Azure IoT Hub, Microsoft's communications platform for billions of cloud connected devices, has moved to general availability.

The Azure messaging hub for Internet of Things (IoT) is a key component of Microsoft's plan to be the go-to cloud when customers -- whether startups or enterprise -- deploy new business models and processes based on large networks of low-powered connected devices like those from Arduino, Raspberry Pi, and Texas Instruments.

Analyst firm Gartner estimates that there will be 20.8 billion IoT devices deployed by 2020, up from a projected 6.4 billion deployed worldwide in 2016. Most of these will be for connected consumer 'things' like cars, but the analyst firm expects enterprise to be the biggest spender as they connect light bulbs, HVAC, building management systems, and devices to support transport logistics.

IoT Hub offers the messaging infrastructure for distributed devices to communicate to each other via Azure over widely used IoT protocols such as MQTT, HTTPS, and AMPQPS, as well as device authentication.

The service has been in a public preview since October, a month after Microsoft launched its Azure IoT Suite, which integrates messaging with Microsoft's other Azure services, such as machine learning and analytics, as well as storage so that customers analyze and act on data in real-time.

Microsoft wants businesses to use the service to collect data from devices; analyse data streams; store, query, and visualise large data-sets; and finally integrate that data with back-office systems.

As it notes separately, the preconfigured solutions in its IoT Suite currently include remote monitoring and predictive maintenance.
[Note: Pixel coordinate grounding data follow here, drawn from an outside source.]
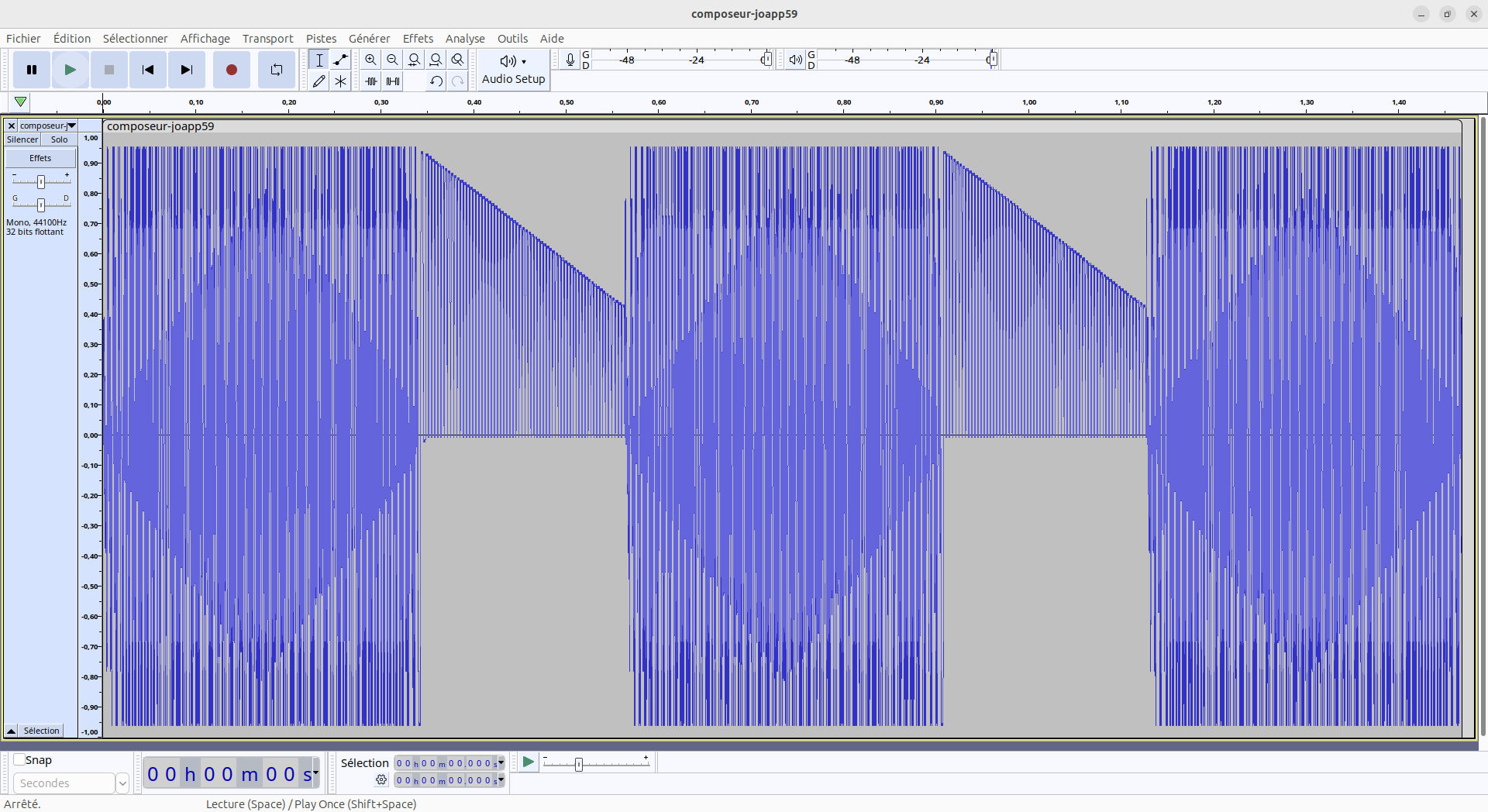This screenshot has height=812, width=1488.
Task: Open the Générer menu
Action: (369, 39)
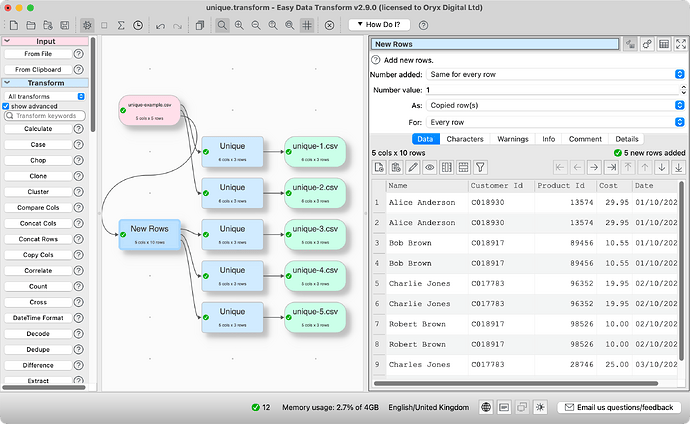Screen dimensions: 690x424
Task: Switch to the Warnings tab
Action: coord(513,139)
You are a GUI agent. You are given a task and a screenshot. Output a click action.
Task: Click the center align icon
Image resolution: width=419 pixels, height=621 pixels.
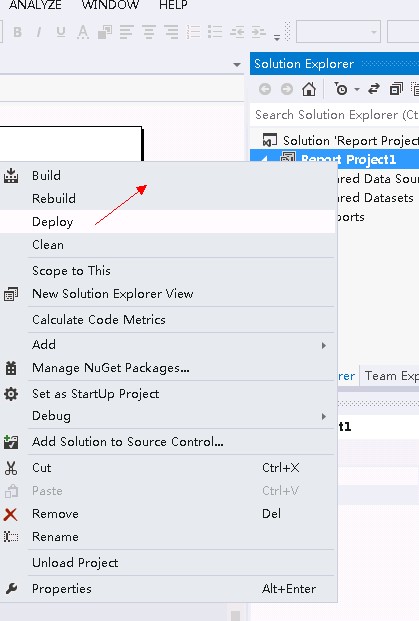149,32
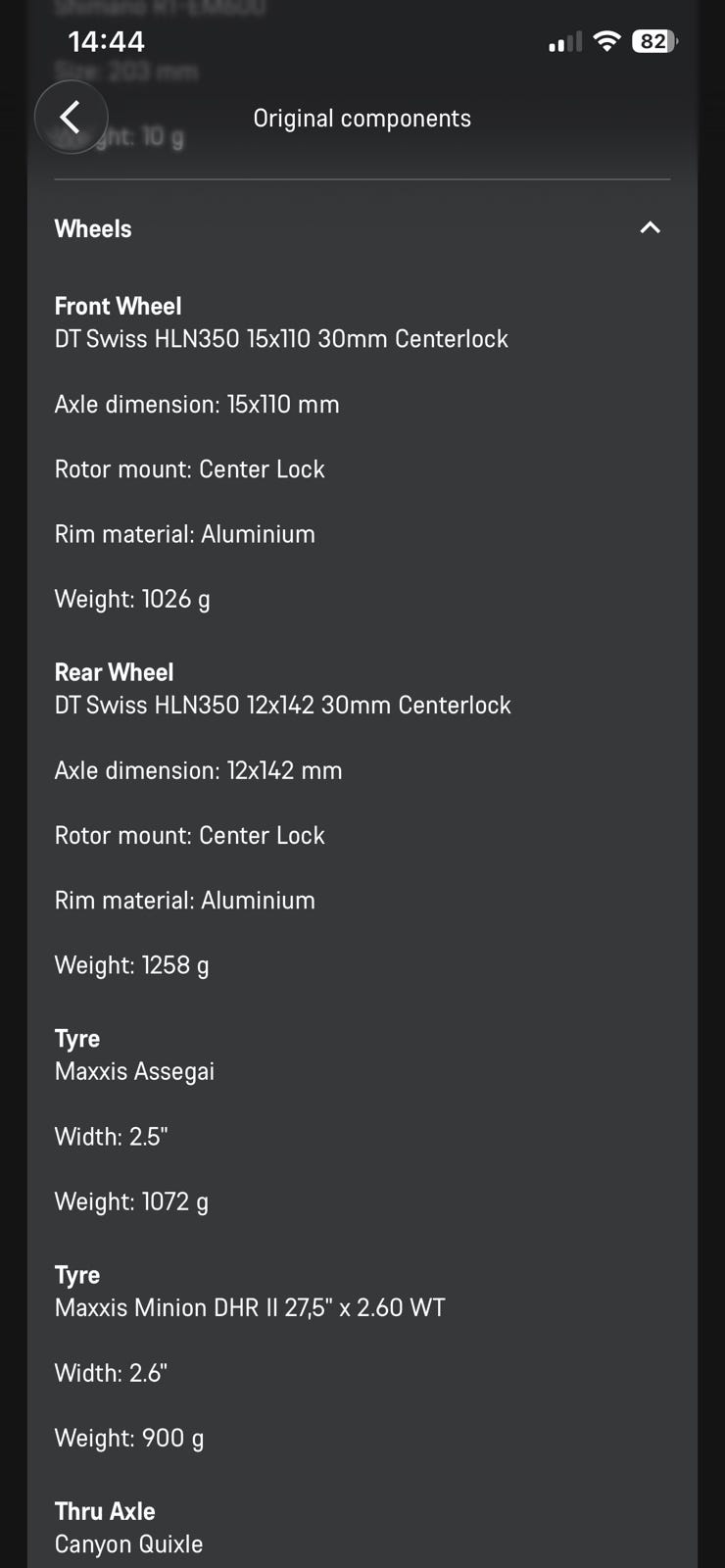Tap the battery indicator in status bar
Image resolution: width=725 pixels, height=1568 pixels.
click(654, 41)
This covers thing like data ingestion, device identity, command and control, rules and predictive analytics.

Currently, the service is free for customers looking to experiment and supports up to 8,000 messages per day. Its 'S1' edition for small deployments currently costs $25 per month but will rise to $50 per month on April 1. S1 supports up to 400,000 4KB messages per day. It's large data edition S2 currently costs $250 per month but rises to $500 per month April 1 and supports up 6 million 4KB messages a day.

The company also boasted that it has added 30 new partners to its Azure Certified for IoT program, for hardware running on real-time OS, ARM's mbed, Linux, and Windows. Some of the new partners include Advantech, Dell, HPE, and Libelium, adding to the existing roster of familiar names in the space like Intel, Samsung, and Freescale.

The general availability follows Amazon's move on the IoT which launched in beta last October. AWS is charging $5 per million messages in its North Virginia, Oregon, and Ireland regions, and $8 per million in Tokyo. The company considers each message to be a 512-byte block of data processed. It offers the additional lure of not charging for messages delivered to services like Amazon S3, and DynamoDB.